5- Somos y seremos más virtuales.

Hemos hecho la revolución por Facebook. Hemos marchado por Instagram. Y armado destituciones por Twitter. La vida está pasando por un cable de fibra óptica. Por la cámara del teléfono. Por la pantalla de la notebook. Pudimos hacer gimnasia, pilates, yoga, por zoom. Retomamos diálogos perdidos con amigos lejanos. El whatsapp pasa a ser un lazo tan fuerte como el abrazo. Pero que no se siente. Generamos ricos riquísimos. Colocamos definitivamente a Marcos Galperín y Mercado Libre en el cenit del éxito económico argentino. Porque comprar, se compra on-line. Y te lo trae a casa un delivery precarizado por dos pesos que se juega la vida en cada viaje. Subimos la fortuna de Jeff Bezos -dueño de Amazon y el tipo más rico del mundo- un 8% en un solo día. 13 mil millones de dólares. En diciembre de 2019 participaban diariamente en reuniones de zoom 10 millones de personas. En abril de 2020, 300 millones. En cuatro meses se multiplicaron por 30.

6- Trabajar en casa.

El teletrabajo es maravilloso si se tiene casa amplia, con oficina incluida, buena conectividad, equipamiento tecnológico propio, sillas cómodas, calefacción. Es decir, no vivir apretada/o, apenas con datos móviles, con agua cuando hay suerte y energía eléctrica cuando Edesur -o la prestadora que toque en suerte- quiere. Y tener un trabajo que no sea obrero de la construcción, plomero, trabajadora de limpieza, changarín, motomandado, etc. Y tener un trabajo, en realidad.

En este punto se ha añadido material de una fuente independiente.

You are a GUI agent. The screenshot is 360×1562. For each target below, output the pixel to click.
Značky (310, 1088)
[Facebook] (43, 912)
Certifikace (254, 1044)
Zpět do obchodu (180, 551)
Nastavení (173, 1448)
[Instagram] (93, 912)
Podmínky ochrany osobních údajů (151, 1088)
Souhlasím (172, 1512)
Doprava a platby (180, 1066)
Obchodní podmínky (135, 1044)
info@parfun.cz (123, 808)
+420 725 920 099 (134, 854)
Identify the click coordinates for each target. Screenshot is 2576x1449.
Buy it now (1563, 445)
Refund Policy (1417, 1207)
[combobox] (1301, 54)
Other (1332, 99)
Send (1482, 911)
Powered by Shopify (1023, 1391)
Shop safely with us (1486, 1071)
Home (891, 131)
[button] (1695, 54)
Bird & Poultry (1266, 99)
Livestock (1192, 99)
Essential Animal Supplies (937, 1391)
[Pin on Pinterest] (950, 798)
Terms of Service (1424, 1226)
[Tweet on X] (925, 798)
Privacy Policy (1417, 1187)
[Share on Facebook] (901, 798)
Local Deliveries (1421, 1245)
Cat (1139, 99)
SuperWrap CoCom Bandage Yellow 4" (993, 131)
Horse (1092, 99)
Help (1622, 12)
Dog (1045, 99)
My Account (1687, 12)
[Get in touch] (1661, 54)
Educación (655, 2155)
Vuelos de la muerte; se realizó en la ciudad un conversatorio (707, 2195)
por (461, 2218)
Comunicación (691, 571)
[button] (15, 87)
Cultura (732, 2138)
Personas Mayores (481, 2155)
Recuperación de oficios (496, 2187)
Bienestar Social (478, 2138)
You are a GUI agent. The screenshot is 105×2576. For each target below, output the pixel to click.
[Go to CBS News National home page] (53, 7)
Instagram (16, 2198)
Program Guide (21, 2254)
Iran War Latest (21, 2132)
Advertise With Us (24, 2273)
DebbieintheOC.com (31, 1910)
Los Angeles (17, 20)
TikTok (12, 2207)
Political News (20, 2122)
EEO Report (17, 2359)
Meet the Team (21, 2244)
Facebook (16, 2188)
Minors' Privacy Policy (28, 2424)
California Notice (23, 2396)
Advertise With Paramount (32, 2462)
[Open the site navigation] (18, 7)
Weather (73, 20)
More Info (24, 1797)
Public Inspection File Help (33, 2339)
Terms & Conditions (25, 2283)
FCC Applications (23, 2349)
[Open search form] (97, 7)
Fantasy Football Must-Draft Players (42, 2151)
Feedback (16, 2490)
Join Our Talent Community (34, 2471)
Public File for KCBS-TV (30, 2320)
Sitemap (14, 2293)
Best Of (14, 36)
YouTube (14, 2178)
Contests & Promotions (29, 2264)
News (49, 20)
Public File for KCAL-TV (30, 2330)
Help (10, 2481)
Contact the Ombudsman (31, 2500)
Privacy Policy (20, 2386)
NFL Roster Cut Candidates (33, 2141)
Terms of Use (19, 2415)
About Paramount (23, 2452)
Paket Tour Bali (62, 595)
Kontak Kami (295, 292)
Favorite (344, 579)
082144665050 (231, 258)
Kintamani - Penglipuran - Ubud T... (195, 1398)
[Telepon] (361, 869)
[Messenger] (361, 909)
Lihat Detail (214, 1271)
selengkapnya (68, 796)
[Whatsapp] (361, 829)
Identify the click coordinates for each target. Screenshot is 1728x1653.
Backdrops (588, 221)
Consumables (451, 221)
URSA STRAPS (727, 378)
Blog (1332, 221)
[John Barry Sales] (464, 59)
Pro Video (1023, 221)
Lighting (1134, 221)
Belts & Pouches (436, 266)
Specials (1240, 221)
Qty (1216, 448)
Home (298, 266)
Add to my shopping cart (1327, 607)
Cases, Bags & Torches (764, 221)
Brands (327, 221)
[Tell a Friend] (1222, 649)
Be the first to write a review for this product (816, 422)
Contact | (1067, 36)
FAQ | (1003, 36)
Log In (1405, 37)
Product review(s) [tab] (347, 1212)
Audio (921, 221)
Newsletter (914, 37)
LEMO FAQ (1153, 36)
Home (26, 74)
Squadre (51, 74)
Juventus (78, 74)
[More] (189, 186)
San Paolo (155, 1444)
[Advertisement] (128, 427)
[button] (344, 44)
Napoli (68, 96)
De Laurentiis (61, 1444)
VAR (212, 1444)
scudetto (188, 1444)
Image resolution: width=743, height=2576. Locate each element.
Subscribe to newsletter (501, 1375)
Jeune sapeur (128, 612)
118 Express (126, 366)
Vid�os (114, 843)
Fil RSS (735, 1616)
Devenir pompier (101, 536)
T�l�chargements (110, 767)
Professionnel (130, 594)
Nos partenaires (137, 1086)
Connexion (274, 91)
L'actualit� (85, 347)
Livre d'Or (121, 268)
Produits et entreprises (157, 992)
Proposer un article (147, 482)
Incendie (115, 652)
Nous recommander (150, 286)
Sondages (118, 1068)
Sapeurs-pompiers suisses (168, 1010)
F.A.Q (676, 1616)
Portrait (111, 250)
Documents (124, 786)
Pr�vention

Mientras tanto, la ley de Teletrabajo avanza fatigosamente. Los empresarios no aceptan proveer elementos laborales, por ejemplo. Es decir que el trabajador debe aportar su computadora, su wi fi, su energía eléctrica, su gas, su mobiliario. No les gusta tampoco el derecho a desconexión. Es decir, el teletrabajador tiene que estar disponible las 24 horas. Se cayó la conquista de las ocho horas. El abuso y la explotación, en las puertas.

Esta también será una rémora de la pandemia.

Y las demás, iremos viendo. Seremos todos más pobres, más temerosos -no me imagino en un recital cantando a los gritos, salpicando con mi saliva al prójimo y expuesta a que me salpiquen-, más solos y dudo que mejores personas.

Mientras tanto, a esperar que pase el temblor. El huracán en cuyo ojo estamos sentados. Y sentadas. Algún día acabará. Y nos animaremos a abrir las ventanas.